§ What you are asked to do
From the listing below, tally the lines that include "upper". Return only the total.
*** Data for the task Section Begins ***
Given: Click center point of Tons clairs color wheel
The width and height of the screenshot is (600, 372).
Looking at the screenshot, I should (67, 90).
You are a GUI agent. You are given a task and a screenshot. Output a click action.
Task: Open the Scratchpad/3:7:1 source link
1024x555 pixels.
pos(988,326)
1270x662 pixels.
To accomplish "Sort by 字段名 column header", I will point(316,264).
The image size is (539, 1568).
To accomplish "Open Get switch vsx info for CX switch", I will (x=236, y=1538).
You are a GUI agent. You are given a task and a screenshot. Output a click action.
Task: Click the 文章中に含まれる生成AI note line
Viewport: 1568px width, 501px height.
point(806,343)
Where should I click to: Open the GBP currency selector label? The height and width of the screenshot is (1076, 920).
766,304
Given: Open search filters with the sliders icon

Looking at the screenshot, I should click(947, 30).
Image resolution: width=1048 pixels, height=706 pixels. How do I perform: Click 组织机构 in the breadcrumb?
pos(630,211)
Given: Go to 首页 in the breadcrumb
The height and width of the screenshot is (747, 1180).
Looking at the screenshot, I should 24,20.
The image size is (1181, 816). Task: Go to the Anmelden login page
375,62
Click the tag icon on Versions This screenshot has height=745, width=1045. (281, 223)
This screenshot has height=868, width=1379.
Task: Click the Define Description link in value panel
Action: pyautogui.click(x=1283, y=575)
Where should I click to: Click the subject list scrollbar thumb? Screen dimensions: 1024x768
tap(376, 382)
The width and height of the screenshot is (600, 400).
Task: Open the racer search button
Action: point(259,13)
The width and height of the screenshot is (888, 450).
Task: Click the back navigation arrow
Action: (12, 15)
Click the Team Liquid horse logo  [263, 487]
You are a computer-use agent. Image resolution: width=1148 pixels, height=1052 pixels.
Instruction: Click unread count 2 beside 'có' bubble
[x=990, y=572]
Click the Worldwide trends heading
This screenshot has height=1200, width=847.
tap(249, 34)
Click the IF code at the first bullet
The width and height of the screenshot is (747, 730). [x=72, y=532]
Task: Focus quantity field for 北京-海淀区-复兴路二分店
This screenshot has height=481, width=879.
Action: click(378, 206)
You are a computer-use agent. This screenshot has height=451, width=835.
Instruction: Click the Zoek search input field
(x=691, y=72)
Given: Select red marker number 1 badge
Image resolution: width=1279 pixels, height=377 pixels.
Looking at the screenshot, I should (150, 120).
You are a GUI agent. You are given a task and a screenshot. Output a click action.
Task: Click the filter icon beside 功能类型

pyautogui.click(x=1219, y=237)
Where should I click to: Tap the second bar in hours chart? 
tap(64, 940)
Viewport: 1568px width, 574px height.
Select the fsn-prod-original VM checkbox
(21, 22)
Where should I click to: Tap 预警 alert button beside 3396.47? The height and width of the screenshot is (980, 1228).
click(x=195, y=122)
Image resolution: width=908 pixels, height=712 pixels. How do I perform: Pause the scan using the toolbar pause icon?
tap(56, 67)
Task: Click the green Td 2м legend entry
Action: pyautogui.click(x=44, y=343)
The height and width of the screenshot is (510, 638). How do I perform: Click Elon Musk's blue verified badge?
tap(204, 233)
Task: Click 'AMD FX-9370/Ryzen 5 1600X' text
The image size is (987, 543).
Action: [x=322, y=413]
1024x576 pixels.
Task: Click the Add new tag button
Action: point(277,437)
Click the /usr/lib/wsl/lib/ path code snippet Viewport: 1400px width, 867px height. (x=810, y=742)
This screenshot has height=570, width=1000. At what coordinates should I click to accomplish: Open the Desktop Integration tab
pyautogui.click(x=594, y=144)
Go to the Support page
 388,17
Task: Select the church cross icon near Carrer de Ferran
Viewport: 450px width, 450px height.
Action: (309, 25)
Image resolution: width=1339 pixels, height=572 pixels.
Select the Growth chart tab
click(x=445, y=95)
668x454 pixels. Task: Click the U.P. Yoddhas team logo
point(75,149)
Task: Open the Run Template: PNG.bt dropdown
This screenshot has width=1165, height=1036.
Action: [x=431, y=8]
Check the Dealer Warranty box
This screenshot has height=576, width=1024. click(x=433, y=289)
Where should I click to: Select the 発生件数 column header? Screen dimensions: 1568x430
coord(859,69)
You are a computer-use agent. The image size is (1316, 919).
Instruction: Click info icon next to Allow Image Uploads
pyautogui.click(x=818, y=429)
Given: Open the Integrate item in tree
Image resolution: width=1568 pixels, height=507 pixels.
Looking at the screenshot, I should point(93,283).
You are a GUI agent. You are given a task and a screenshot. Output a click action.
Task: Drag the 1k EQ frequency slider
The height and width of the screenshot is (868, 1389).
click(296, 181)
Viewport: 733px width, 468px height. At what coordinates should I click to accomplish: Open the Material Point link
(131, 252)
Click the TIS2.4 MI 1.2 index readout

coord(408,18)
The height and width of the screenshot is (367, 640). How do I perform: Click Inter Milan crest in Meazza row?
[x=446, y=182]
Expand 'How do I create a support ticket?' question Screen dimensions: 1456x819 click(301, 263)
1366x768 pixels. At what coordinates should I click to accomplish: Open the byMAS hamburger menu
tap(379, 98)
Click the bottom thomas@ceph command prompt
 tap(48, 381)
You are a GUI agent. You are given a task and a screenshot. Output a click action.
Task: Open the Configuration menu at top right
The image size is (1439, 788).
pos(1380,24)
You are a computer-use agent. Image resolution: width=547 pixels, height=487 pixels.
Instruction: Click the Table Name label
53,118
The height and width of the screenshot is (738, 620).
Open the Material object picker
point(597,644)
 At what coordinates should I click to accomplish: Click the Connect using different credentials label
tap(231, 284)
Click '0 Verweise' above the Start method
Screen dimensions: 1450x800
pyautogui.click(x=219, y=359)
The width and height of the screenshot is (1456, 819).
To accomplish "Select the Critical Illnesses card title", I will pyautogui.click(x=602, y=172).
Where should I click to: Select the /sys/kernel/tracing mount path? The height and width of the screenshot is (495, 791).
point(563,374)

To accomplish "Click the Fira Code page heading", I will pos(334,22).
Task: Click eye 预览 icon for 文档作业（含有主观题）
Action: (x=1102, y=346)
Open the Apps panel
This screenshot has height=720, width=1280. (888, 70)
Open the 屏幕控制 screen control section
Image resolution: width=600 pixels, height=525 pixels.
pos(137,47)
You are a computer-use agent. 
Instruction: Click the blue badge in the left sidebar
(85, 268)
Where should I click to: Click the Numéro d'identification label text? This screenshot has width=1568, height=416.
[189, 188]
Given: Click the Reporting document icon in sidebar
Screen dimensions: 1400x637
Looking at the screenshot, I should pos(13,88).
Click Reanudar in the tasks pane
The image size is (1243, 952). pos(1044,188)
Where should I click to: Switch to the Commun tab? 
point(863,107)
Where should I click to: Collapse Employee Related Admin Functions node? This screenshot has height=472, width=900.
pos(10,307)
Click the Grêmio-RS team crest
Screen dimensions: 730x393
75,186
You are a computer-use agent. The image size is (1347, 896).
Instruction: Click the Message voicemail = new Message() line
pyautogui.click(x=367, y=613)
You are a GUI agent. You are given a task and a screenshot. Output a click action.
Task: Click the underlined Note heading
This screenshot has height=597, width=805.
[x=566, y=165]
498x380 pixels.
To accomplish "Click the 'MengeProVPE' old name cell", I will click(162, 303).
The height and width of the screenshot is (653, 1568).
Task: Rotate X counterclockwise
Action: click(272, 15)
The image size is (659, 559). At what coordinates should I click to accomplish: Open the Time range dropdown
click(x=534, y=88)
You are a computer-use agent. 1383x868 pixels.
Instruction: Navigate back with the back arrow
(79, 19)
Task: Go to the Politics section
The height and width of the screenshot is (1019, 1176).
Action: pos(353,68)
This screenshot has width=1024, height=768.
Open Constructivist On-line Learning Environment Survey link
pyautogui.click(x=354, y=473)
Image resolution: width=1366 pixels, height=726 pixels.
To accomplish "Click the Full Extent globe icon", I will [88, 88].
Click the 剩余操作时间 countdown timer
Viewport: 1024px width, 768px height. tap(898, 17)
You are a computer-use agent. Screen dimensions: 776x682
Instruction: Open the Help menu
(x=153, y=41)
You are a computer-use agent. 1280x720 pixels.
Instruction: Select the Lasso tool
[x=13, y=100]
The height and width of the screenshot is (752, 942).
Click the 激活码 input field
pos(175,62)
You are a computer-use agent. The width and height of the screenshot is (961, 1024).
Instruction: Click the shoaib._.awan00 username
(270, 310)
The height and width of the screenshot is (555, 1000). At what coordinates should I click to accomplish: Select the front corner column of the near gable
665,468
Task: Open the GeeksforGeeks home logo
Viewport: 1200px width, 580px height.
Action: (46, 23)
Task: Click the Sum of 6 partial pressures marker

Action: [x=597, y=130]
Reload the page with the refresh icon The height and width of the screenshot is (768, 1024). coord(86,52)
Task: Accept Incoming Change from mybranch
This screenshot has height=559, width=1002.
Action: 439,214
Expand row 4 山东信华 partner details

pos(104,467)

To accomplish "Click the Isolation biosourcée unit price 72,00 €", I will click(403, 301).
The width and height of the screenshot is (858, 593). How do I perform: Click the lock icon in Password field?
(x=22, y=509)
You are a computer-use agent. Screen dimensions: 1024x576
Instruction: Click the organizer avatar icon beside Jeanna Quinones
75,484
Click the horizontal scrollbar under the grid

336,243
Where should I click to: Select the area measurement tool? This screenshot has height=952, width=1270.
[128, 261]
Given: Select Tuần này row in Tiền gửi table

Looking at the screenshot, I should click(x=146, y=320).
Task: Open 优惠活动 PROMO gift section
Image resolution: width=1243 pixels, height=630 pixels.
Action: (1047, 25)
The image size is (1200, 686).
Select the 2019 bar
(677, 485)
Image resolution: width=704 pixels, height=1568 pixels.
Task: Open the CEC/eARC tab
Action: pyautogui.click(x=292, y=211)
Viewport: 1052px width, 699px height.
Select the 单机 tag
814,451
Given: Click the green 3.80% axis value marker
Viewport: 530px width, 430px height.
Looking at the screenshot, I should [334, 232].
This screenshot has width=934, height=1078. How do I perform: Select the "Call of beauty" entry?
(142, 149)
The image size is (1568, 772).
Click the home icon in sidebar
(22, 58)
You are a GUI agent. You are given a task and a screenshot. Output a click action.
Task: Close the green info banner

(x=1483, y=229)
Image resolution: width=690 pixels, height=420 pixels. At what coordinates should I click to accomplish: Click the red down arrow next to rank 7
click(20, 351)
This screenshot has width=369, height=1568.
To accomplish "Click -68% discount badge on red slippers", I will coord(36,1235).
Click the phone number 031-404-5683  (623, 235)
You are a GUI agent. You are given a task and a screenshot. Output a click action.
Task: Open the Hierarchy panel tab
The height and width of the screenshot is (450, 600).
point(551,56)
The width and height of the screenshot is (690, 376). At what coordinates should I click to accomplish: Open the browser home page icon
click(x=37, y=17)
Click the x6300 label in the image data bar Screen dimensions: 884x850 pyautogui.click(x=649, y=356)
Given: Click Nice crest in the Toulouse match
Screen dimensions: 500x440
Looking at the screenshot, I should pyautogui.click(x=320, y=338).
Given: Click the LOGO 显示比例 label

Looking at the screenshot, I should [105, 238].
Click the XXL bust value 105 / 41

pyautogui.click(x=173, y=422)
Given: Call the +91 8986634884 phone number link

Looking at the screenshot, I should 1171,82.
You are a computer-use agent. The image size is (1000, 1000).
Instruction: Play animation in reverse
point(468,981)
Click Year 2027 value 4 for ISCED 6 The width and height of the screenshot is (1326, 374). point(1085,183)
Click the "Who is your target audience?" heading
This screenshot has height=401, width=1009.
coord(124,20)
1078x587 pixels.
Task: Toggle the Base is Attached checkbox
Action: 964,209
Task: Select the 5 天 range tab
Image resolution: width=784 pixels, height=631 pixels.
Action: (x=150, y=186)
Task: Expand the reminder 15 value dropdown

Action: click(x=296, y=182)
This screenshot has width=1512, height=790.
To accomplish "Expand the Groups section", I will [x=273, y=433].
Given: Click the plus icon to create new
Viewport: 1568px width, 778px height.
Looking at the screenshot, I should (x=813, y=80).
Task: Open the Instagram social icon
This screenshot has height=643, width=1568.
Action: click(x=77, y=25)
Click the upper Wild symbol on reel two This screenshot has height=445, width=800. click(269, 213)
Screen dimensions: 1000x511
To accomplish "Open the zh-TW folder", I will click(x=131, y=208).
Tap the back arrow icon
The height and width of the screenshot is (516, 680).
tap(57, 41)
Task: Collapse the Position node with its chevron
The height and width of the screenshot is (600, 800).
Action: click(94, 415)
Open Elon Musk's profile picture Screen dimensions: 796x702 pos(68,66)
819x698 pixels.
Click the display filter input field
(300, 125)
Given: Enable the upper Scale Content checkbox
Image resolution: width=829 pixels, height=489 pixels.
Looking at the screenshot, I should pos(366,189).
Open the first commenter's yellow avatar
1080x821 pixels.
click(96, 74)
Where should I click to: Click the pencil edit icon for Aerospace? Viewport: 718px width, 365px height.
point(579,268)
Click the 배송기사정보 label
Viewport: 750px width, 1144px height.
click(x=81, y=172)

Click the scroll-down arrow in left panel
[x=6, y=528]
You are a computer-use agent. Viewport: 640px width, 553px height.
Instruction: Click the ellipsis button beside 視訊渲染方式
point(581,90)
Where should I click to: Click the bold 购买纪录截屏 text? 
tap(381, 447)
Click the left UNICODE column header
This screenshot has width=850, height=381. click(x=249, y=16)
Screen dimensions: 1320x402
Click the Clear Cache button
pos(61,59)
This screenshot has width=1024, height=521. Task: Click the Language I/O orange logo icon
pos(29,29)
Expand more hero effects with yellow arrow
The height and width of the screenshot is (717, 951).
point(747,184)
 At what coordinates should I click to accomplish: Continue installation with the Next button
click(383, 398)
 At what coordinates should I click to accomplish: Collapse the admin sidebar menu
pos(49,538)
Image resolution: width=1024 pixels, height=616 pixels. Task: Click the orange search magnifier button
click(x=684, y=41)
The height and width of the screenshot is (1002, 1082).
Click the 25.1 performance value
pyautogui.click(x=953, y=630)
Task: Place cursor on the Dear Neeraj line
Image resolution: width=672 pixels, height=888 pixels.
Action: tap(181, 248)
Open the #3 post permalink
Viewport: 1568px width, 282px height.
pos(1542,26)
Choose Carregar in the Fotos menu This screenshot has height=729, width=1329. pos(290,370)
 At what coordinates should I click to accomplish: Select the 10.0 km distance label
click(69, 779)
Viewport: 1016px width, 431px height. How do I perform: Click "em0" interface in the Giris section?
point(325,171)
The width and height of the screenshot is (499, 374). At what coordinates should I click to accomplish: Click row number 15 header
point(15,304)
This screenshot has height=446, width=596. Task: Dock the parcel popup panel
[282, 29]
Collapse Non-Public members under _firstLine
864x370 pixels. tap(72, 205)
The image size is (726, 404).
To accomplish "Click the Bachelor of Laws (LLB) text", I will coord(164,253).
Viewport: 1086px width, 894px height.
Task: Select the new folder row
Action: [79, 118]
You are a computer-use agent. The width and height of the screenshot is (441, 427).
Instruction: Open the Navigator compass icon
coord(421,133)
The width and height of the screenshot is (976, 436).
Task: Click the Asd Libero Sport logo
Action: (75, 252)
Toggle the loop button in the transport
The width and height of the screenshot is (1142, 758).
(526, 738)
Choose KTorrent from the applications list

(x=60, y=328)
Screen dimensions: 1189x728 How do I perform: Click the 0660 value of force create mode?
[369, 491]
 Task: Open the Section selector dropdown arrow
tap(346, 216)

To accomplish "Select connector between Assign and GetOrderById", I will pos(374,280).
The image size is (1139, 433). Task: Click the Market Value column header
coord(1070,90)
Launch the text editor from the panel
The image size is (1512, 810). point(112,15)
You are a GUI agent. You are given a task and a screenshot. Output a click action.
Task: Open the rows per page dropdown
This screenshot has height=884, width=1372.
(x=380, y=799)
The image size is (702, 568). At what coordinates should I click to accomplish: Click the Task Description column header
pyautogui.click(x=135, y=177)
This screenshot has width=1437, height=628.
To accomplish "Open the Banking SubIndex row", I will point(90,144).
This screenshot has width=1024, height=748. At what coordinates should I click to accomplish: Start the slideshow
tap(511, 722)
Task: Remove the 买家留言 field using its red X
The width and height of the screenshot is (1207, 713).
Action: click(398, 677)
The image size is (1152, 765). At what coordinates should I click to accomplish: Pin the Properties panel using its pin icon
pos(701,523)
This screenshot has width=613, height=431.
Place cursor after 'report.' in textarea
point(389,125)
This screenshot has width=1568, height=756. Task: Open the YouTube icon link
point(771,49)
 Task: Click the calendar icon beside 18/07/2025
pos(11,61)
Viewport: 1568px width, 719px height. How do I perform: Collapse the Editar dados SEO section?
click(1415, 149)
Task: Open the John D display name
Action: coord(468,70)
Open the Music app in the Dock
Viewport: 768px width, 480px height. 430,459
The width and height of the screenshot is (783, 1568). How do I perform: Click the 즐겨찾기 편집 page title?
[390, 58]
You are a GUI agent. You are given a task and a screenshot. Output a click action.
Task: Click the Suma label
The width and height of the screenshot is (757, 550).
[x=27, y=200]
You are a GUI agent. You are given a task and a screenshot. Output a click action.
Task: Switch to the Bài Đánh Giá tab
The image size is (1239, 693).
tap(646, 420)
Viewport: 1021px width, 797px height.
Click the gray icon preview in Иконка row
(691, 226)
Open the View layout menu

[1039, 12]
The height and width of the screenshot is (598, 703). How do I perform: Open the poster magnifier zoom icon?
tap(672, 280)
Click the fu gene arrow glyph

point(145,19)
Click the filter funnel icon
*** Data for the task Section Ends ***
§ Task answer
2